We have some other work that proposes future protocol changes to deal
with the case where nodes are compromised, and relies a bit, on the amount
of time required for the adversary overcome anti-tampering.   So, I
would like some discussion to remain.

    Stephen> 5.3.1 -- Unlike previous sections, the focus here seems to be
    Stephen> protocol-specific. I'd feel more comfortable that this was
    Stephen> not simply an ad 
    Stephen> hocdiscussion if it were posed in a more general form. On
    Stephen> the other hand, if 
    Stephen> ROLL has already selected a specific routing paradigm, the
    Stephen> preceding section 
    Stephen> should be specific to that model.

Yes, ROLL already has a specific routing paradigm (RFC6550), I think
that this document simply did not evolve with enough with the discussion.

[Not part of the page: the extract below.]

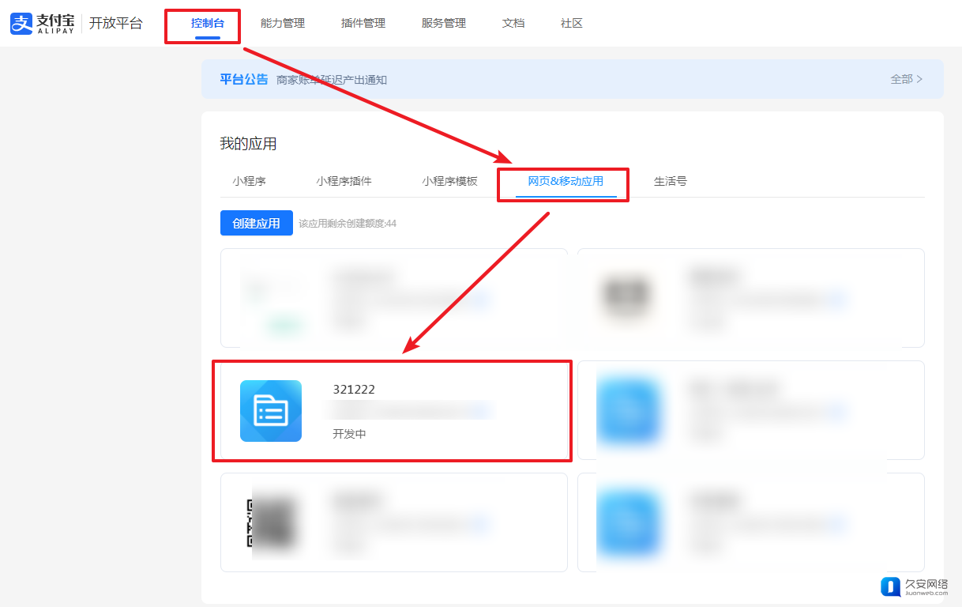Go to 插件管理 in the top navigation

click(x=363, y=24)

    Stephen> 5.3.2 -- "Overload attacks are a form of DoS attack in that
    Stephen> a malicious node overloads the network with irrelevant
    Stephen> traffic, thereby draining the nodes' energy store quicker"
    Stephen> -> "Overload attacks are a form of DoS attack in which 
    Stephen> a malicious node overloads the network with irrelevant
    Stephen> traffic, thereby draining the nodes' energy store _more
    Stephen> quickly_." This sort of attack is not 
    Stephen> one against routing, unless the overload is the result of
    Stephen> processing routing traffic?

The attack is against the routing system.  The result is not an invalid
route (the traffic gets through), but rather one that drains the energy
on a node which otherwise did not need to be involved.  

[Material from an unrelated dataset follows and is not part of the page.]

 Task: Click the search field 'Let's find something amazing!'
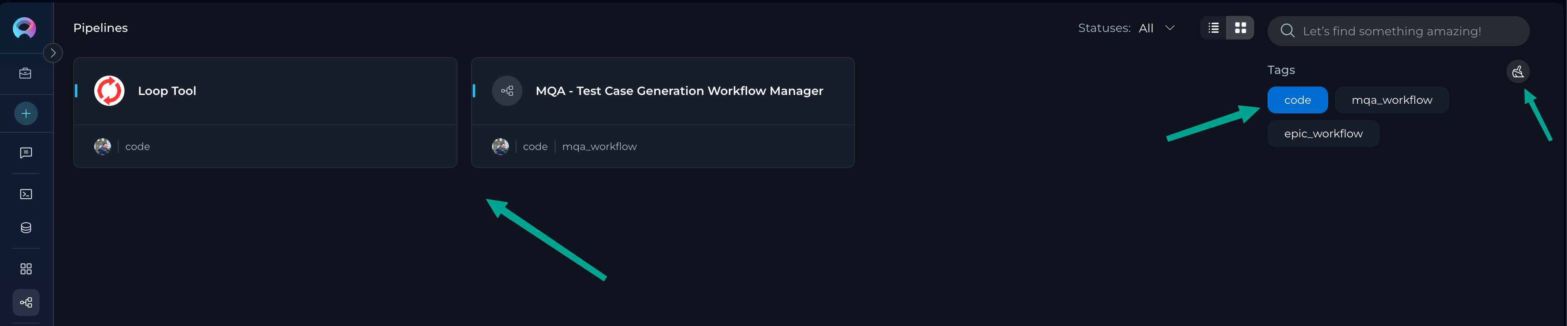click(x=1398, y=31)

It's not clear, btw, that we have any defense against such an attack, as
it needs to be done by an insider, but the point of the document is to
detail this attack.

    Stephen> 5.3.5 -- "In wormhole attacks at least two malicious nodes
    Stephen> shortcut or divert the usual routing path by means of a
    Stephen> low-latency out-of-band channel." This seems to be a narrow
    Stephen> characterization of such attacks. One might also say 
    Stephen> that two nodes that _claim_ to have a short path between
    Stephen> themselves are effecting such an attack. If two nodes
    Stephen> really do have a short, low latency path between themselves
    Stephen> then, from a routing perspective, what's the problem? 

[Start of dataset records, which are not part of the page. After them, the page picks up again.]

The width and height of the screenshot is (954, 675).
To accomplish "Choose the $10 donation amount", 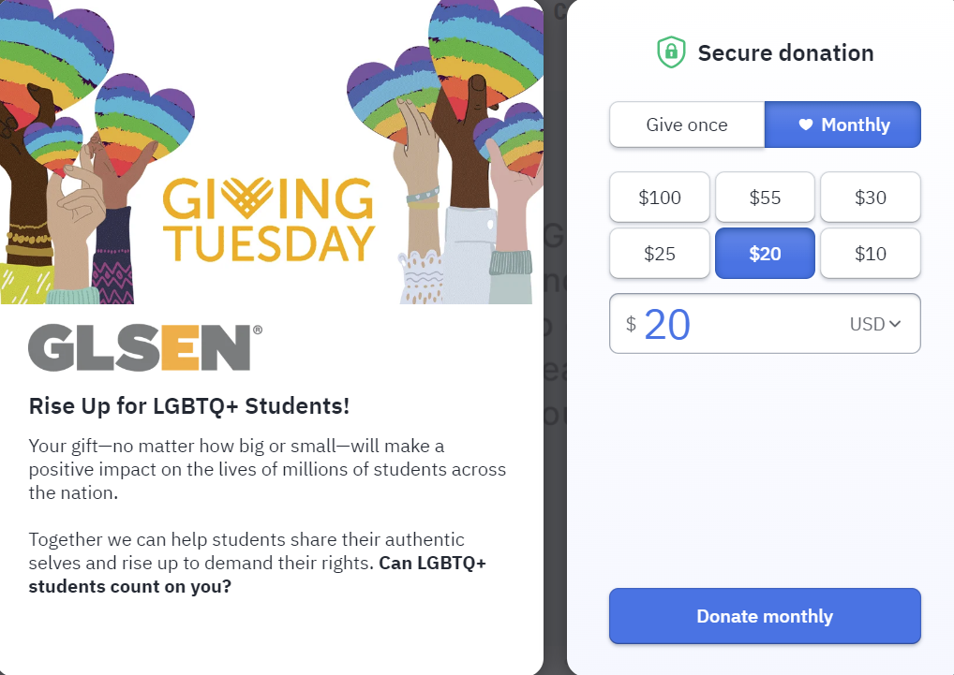I will click(870, 254).
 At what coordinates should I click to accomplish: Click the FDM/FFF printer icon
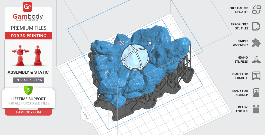(x=256, y=76)
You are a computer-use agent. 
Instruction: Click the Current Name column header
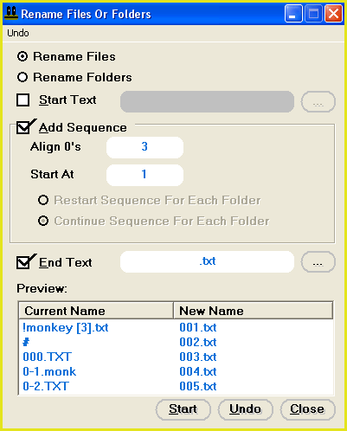96,311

That's a legimate question.  It's not clear that there even *is* a problem.
The problem is who created such a thing, and what other things (such as
selective forwarding) might then occur as a result of this shorter path?

For instance, an appropriate pair of antenna connected together by coax
could "route around" a closed door or wall.   Whether this is a desired
part of the network is another question....

    Stephen> 6 -- I find the opening sentence to be very confusing: "The
    Stephen> assessments and 
    Stephen> analysis in Section 4 examined all areas of threats and
    Stephen> attacks that could 
    Stephen> impact routing, and the countermeasures presented in
    Stephen> Section 5 were reached 
    Stephen> without confining the consideration to means only available
    Stephen> to routing." 

I think that with section 7 gone, this should be removed.